With Dunnhumby’s help, Metro came up with program that was simple yet effective: consumers accumulate points based on what they buy in Metro’s stores which is then converted into dollars and discounts at the same grocery stores.

Customers get rewards every quarter, and cash rebates in the mail based on purchases and loyalty, along with valid coupon offers on products that are relevant to them.

In discount, Metro has launched, in both Ontario and Quebec markets, four banners, that look to improve the produce offer.

“In our conventional stores in Metro in Ontario, we changed the presentation, assortment,” said La Flèche.

In Quebec, it is currently testing a new produce layout in four stores. “We will continue to improve our fresh offer. Especially in the Montreal area, where there is more ethnic (consumers), and more demand; we added 60 odd products, bigger displays, and tonnage is up (in produce sales).”

Closing the conference was Loblaw’s executive chairman, Galen G. Weston.

He noted that the retail marketplace, mass retail and particularly food is pretty “tough.”

“It’s hard to get the top line moving in a robust fashion, consumer confidence is low, and you don’t see much growth coming from any of us other than those who are aggressively putting in new footage,” said Weston.

He called Walmart’s fresh food presence as having a real impact on the fresh food business, saying, “that’s where they’re adding footage, and bringing customers into their stores on a much more regular basis, and frankly, even though we’re quite  confident about the  way we’re competing against them, you don’t open a supermarket with zero sales no matter how  compromised  your offer might be. And when you’re putting in footage at the rate they are today, it can’t help but improve their share, and it can’t help but come at the expense of those of us who are incumbents, or have been around for a long time.”

Speaking of food inflation, Weston said “we’re on the bubble as an industry and as a nation, when it comes to food price inflation.”

Biggest evidence of the softness in the consumer segment Weston pointed out is that the vast majority of growth is coming in the discount segment.

“Two-thirds of our business effectively operates at opening price point, a 20-billion food business, where we operate with the lowest food prices in the market,” he said.

Weston said that so far he doesn’t see any indication of aggressive pricing action, or “price war”, but he does see “ever intensifying commitment to aggressive promotional spending. If you’re not putting in new footage as a way of growing, you don’t have inflation or natural market growth buoying your sales, then you turn to promotions to drive volume.
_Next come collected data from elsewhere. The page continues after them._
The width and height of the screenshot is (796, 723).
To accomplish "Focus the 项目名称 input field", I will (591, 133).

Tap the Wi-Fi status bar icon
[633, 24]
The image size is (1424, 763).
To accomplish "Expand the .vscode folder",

That’s something we’re doing and competitors are doing.”

In the area of control label performance, Weston said Loblaw is actually significantly outstripping the sales performance of rest of the organization and the market, giving him some confidence that all that investment is actually working.

The retailer recently launched its premium private label, President’s Choice Black Label, which Weston said shows “President’s Choice reclaiming its position as the value authority in premium and gourmet food.”

As well, Weston alluded to Vicente Trius, the new president of Loblaw, saying the “leadership transition is going pretty well.”

Going forward, areas where Weston says the company has meaningful growth opportunities include a commitment to ethnic Canadian consumer, saying “it’s our commitment to be most effective major retailer when it comes to serving that consumer.”

It owns Asian grocer T&T Supermarket, which Weston says the company will start to move towards leveraging some of their best practices, and bringing it into the appropriate core supermarkets across our network where it makes sense.

Second on Loblaw’s agenda is health and wellness, which Weston said is a “public policy priority and it’s Loblaw’s commitment to be the most responsive and innovative in these areas."

The third most significant factor in Loblaw’s business going forward will be the implementation of SAP in merchandising and supply chain for 2012.

At present, the grocer has just over 50 per cent of categories loaded on to SAP, but Weston predicts as it moves to 100 per cent of categories on SAP, and trying to connect to supply system, “things could get a little hairy.”